Many, of not most of the proponents of Prop 8 in California supported it because of what the Bible says. It is beside the point that nearly all of those proponents' notion of the Bible amounts to folk scripture. Part of that scripture demonizes a group of people. Assume those passages had never been in the Bible, or even their opposite was in the Book instead (Something along the lines of "Be kind unto them, for they are a test of your mercy upon those who I afflicted.")

Don't you think that would have made a difference?

Similarly with the Quran's rantings about the Ummah vs. dar al harb (or whatever the Quran calls the "house of war"). Or apostates, or women, etc.

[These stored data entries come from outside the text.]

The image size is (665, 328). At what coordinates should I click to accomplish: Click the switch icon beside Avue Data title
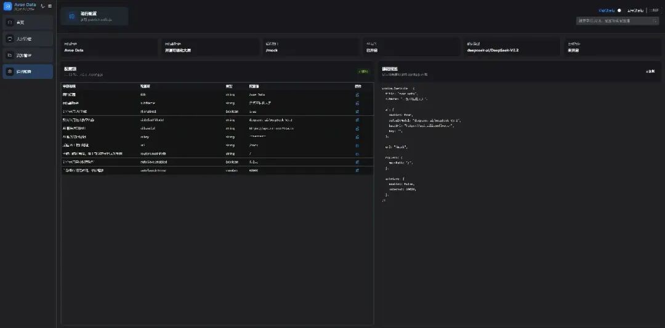tap(42, 6)
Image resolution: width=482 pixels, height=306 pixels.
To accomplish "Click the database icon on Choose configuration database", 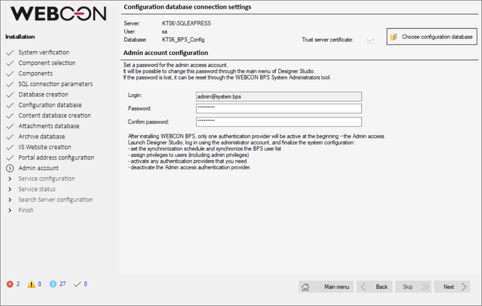I will point(394,37).
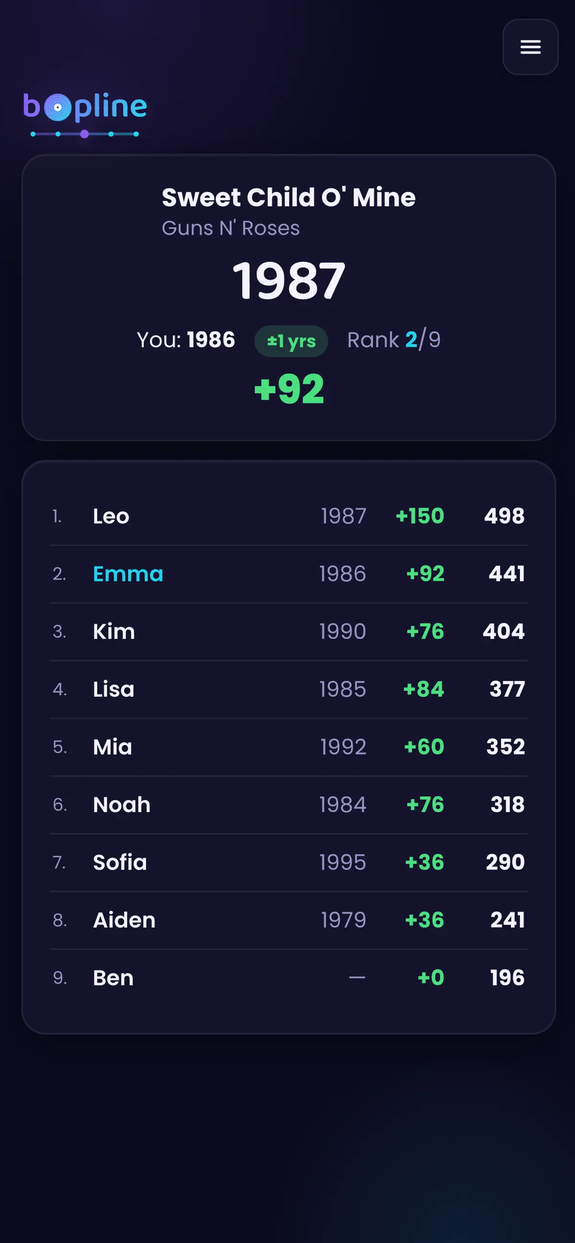Tap the Sweet Child O' Mine song title
The height and width of the screenshot is (1243, 575).
289,197
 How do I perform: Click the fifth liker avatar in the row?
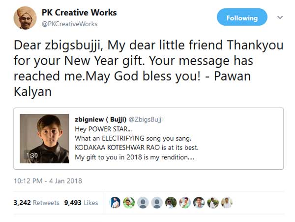click(x=171, y=202)
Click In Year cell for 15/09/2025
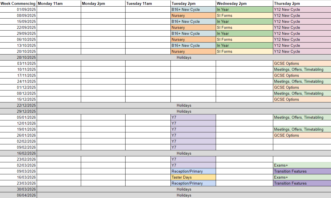The height and width of the screenshot is (198, 331). click(x=244, y=21)
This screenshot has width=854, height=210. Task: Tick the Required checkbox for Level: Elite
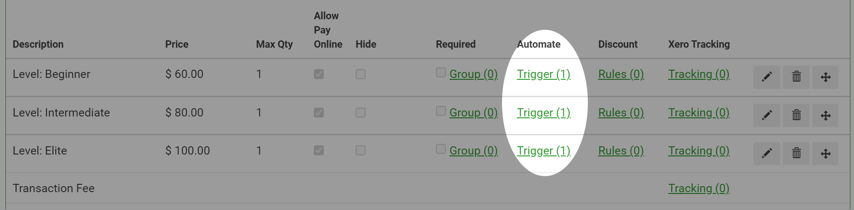[x=441, y=149]
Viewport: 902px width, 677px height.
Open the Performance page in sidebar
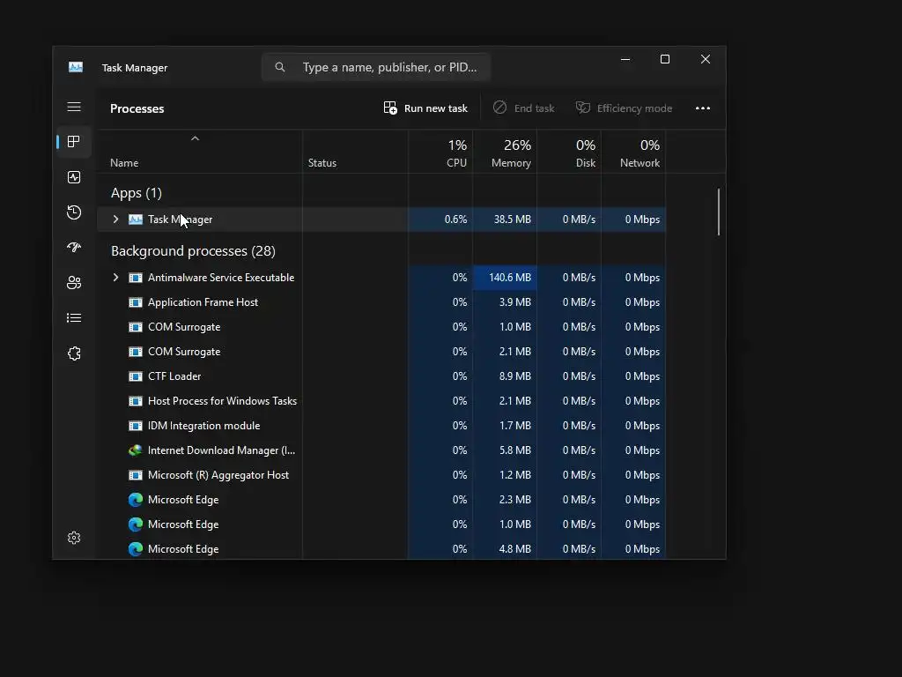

The folk scripture arises from the written text, because of that it very much matters what the written text says.

I'll be Salmon Rushdie, among a long list of others, would agree.


Done what?

November 28, 2008 8:58 PM  
Blogger erp said...


It's hard to know sometimes what's off topic, but I couldn't resist commenting on "Dune."

A long time ago, a friend's rave review and the fact that was a big thick paperback caused me to take "Dune" on a trip to Europe -- I thought it would last me for the three weeks we'd be away.

I did finish it because there were no other options written in English, but I still marvel that people with options read more than a couple of pages and I'd recoil with horror at the thought of watching the movie.

November 29, 2008 7:20 AM  
Blogger Harry Eagar said...

Well, I agree the text started the trouble, but there's bad stuff Muslims do that doesn't come out of the Koran or hadith.

Infibulation. Honor killing of girls.

The infibulation apparently is African savagery. The honor killing of girls is Arab, done by Christian Arabs as well.

Both of these seem to leak into Islam-as-practiced.

Your example of Prop 8 is almost, but not quite, the same. The people who went to the Bible on Prop. 8 didn't go to the NT.